Mia LaBerge (born 1967, Minneapolis) is an American artist who painted the first Steinway Art Case Piano created to honor a university.

==Biography==
A distant descendant of the LaBerges after whom Lake Laberge was named, Minneapolis-born Laberge is an alumna of Virginia Commonwealth University and of James Madison University. In 2006, LaBerge was commissioned to paint the Madison Bluestone Art Case Piano which celebrates the hundredth anniversary of James Madison University and also recognizes its status as Virginia’s first All-Steinway Music School.

The Madison Bluestone was among the last Art Case pianos with which Henry Z. Steinway (1915–2008), the National Medal of Arts winner and last of the long line of Steinway family members to be president of Steinway & Sons, had direct involvement.
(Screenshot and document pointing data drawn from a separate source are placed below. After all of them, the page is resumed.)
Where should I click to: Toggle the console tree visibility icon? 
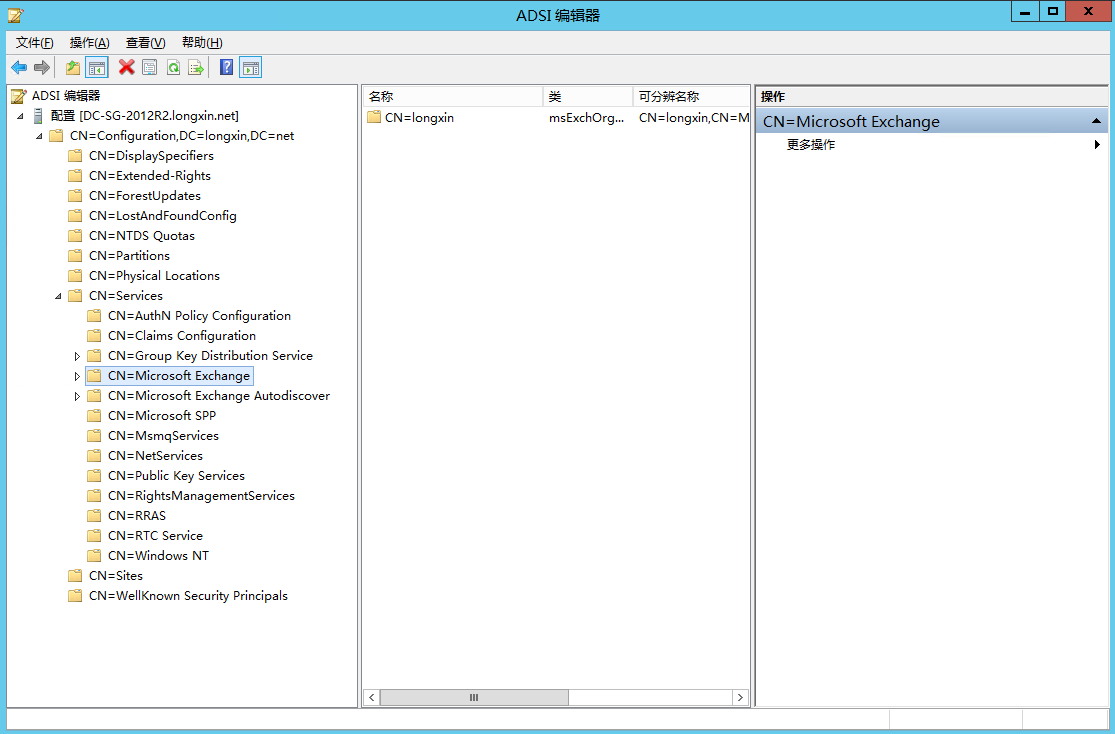click(x=96, y=67)
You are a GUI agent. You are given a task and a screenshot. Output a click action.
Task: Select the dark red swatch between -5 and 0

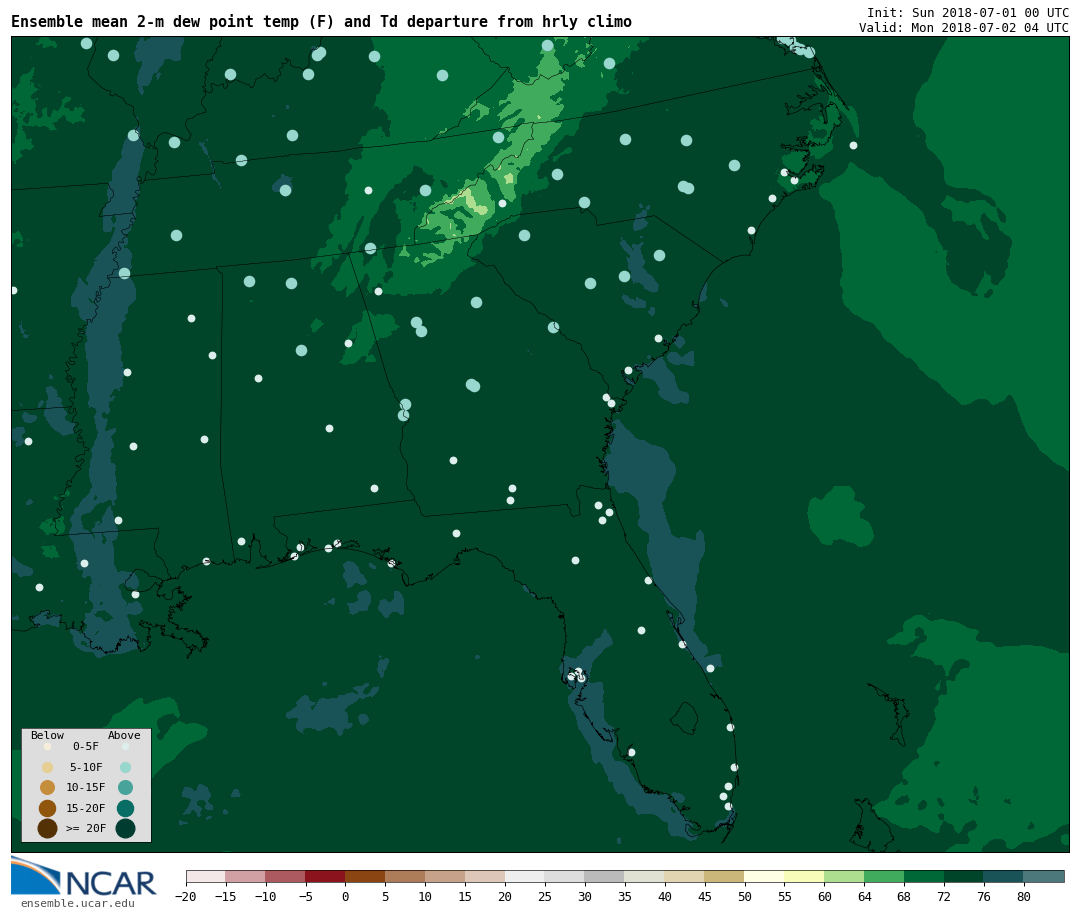tap(325, 876)
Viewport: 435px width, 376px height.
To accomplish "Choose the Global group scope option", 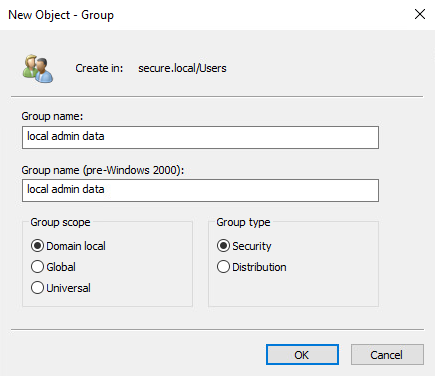I will click(x=37, y=267).
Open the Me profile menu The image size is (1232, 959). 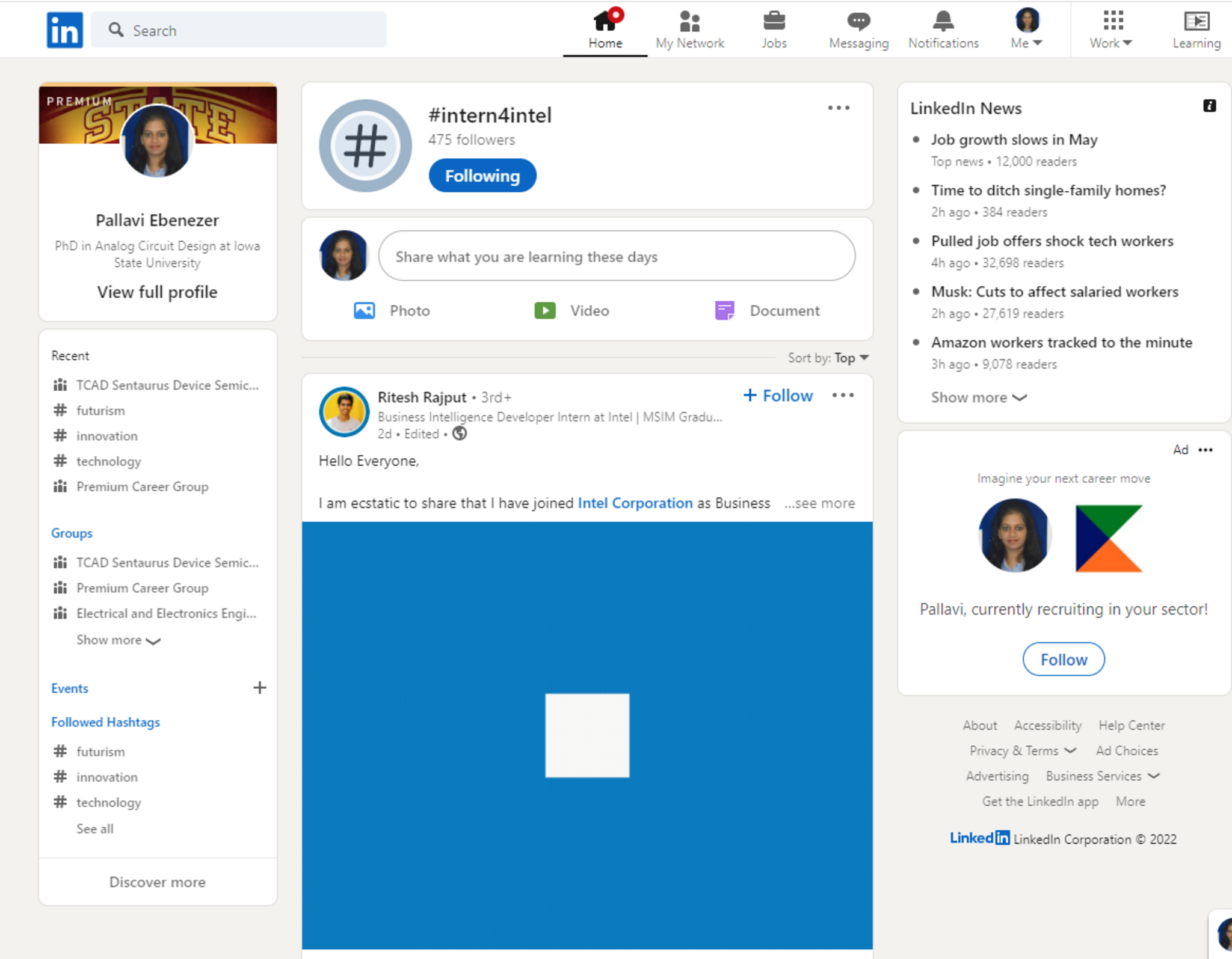[x=1026, y=30]
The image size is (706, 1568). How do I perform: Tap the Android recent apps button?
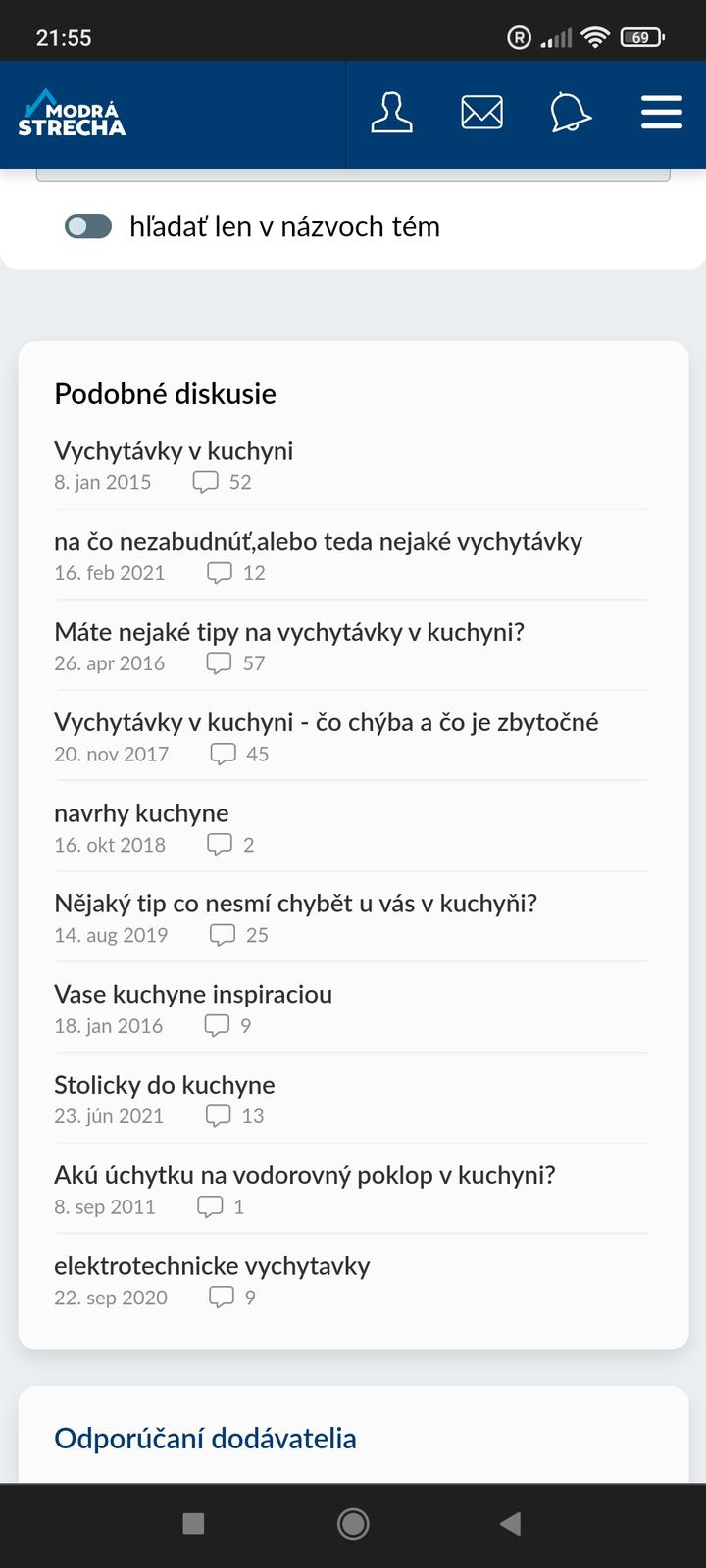tap(194, 1523)
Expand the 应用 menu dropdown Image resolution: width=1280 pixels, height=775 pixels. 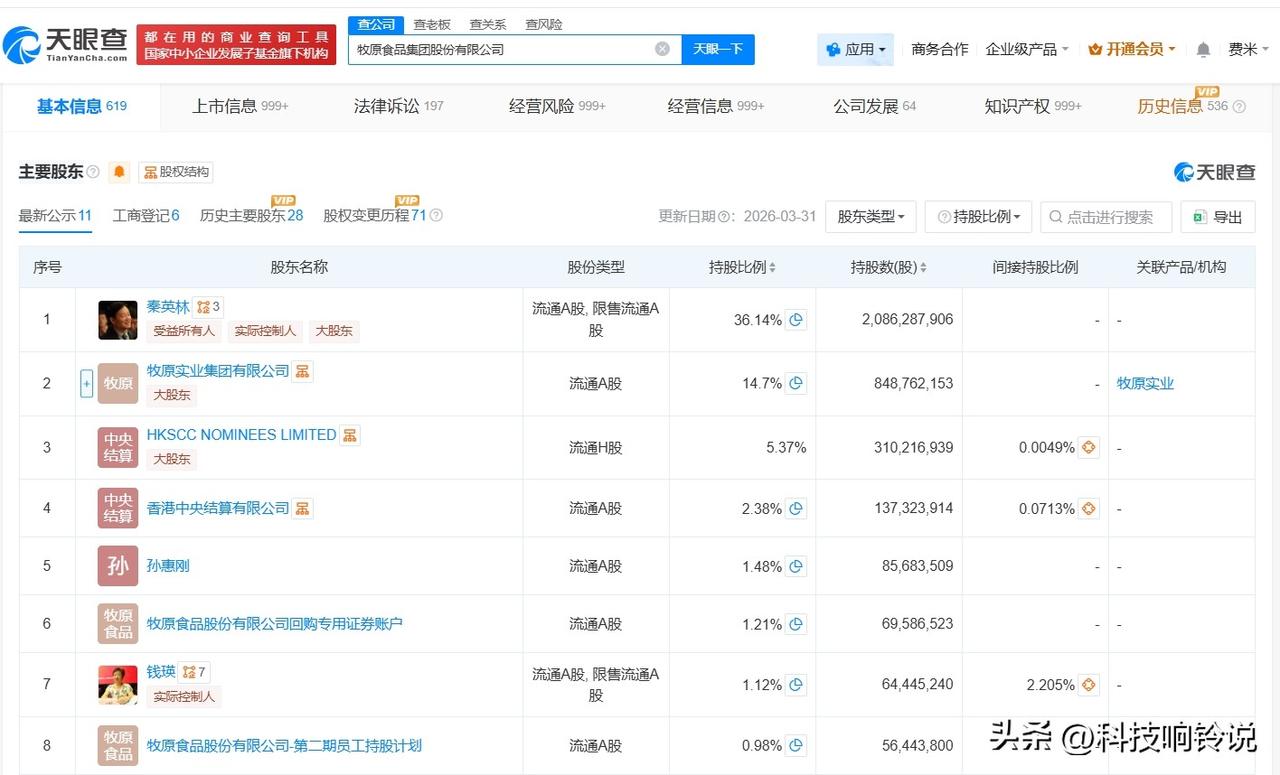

The piano was exhibited in the rotunda of New York City's Steinway Hall and was ceremonially unveiled on stage at the Kennedy Center in Washington D.C. Steinway kept LaBerge unofficially "on call" to paint scenic music stands for the company's Madison Century series of limited-edition pianos.

Circa 1990–2005, LaBerge's oil paintings were primarily realistic or painterly-realistic. Her art work from 2006 and later became ever more abstract—finally moving toward nonobjective subject matter. Her paintings have appeared in the coffee table book Virginia's Cattle Story : The First 400 Years (ISBN 0975274511) and on the cover of youth textbook All About You : A Course in Character for Teens (ISBN 0-9710966-0-0) . At least one LaBerge painting is in the collection of former US President Jimmy Carter.